Albanese will also flatly reject opposition calls for the government to legislate the Voice at once, pointing out that the call from Indigenous people is for it to be in the Constitution.
The government will introduce the legislation for the referendum, with the wording of the question, before the end of March. This will be followed by a parliamentary inquiry lasting at least six weeks.
The PM, outlining the timing in a Guardian podcast, said the legislation would then be debated and voted on in the May-June budget session. Once it is passed, the referendum then must be held not earlier than two months and 33 days after that, and not later than six months. That put the timeframe between September and December, he said.
In his address to a Chifley Research Centre conference – released ahead of its Sunday delivery – Albanese highlights positive results from the justice reinvestment model in Bourke to argue the value of consultation. Co-designed by Aboriginal people and run by the locals, the community takes responsibility for the rehabilitation of young offenders instead of their being sent to jail.
In this case, “the community’s voice was heard – and that saved lives”.
“We know that when governments listen to the people on the frontline, when we build from the ground up, when we trust in the wisdom and experience and earned knowledge of country and culture and kinship, we get better results.
"And better results are desperately needed,” Albanese says.
“Every Closing the Gap report confronts us with the reality that many Aboriginal and Torres Strait Islander people lead lives of lesser opportunity.”
He says the failures in Closing the Gap “are not failures borne of a shortage of goodwill, or good intentions. Rarely even is it a lack of investment or resources.
"Governments on both sides have invested billions. But by and large, we have been repeating the same process and expecting a different outcome.
"Imposing decisions from Canberra. Mostly, with the best of intentions. But assuming that one size will fit all. And ignoring the wisdom of community,” Albanese says.
“Enshrining a Voice in the Constitution is our best chance to change that, because it has come from Aboriginal and Torres Strait Islander people themselves.”
Albanese says that in the course of the year, there will be more information about the Voice for people to examine, but its mechanics will not be written into the Constitution.
He urges the parliament to embrace the Voice “as a vehicle for Closing the Gap and improving lives”.
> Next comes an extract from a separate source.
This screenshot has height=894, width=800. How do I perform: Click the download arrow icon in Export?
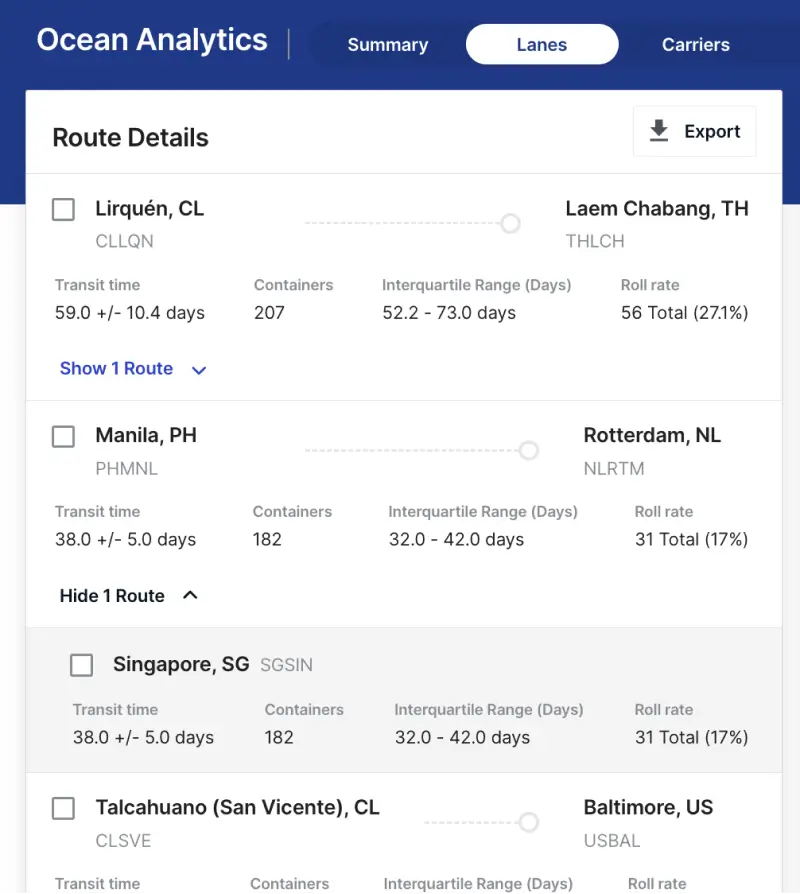coord(659,131)
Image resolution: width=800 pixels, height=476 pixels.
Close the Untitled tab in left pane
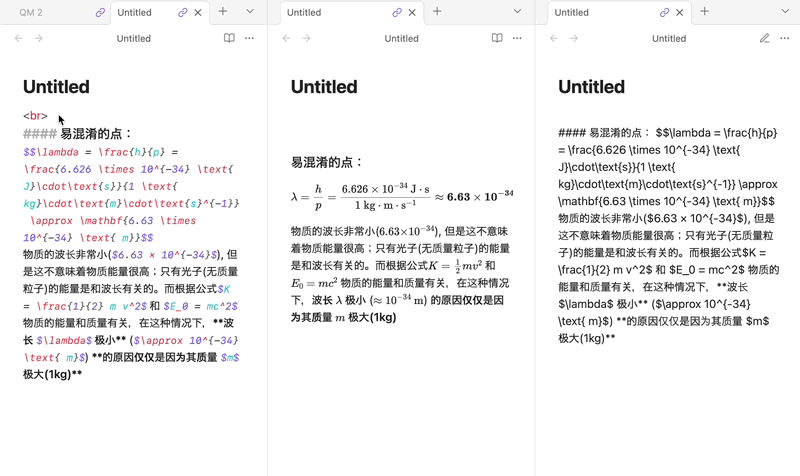tap(198, 13)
Rejecting the calls for legislation before constitutional change, Albanese says the Uluru Statement from the Heart was the product of five years of consultation among Indigenous people and “in 2017 they produced a very clear request for recognition and a voice in the Constitution”.
Also, putting the Voice into the Constitution “sends a message about the strength and substance of the body.
"Not just to the government of the day or the parliament of the moment but also to the people we want the Voice to serve, the people we want engaging with it.
"It sends a message to Aboriginal and Torres Strait Islander people: we’re serious about making this work, over the long-term.
"Not as a project of one government – but as an enduring national priority.”
Albanese, who has the Uluru statement on his office wall, says the referendum will be an opportunity for Australians “to show their best qualities: their generosity, their sense of fairness, their optimism for the future”.
On Friday at national cabinet all premiers and chief ministers signed a statement of intent to work “collaboratively to support a constitutionally enshrined Voice”.
Meanwhile, in the coming week the federal cabinet and the Northern Territory government will consider a report recommending the reimposition of alcohol bans in NT community. Albanese favours the move.
UPDATE, SUNDAY: NO IMPACT ON SOVEREIGNTY
Albanese told the question and answer session at the conference the referendum would have “no impact on the issue of [Indigenous] sovereignty”. He said this was backed up by former High Court chief justice Robert French and by the government’s constitutional advisory group.
The Uluru statement says sovereignty “has never been ceded or extinguished, and co-exists with the sovereignty of the Crown”.
Critics on the left, including Lidia Thorpe, the Greens spokesperson on First Nations, have questioned the implications of passing the Voice for the sovereignty issue.
The Greens, who meet on Tuesday, expect to announce their stand on the Voice this week. They are waiting for formal advice from the government on the sovereignty question.
The Greens are set to support the referendum, but it remains uncertain where Thorpe will land. If she opposed it, her position as the party’s spokesperson on it would become untenable.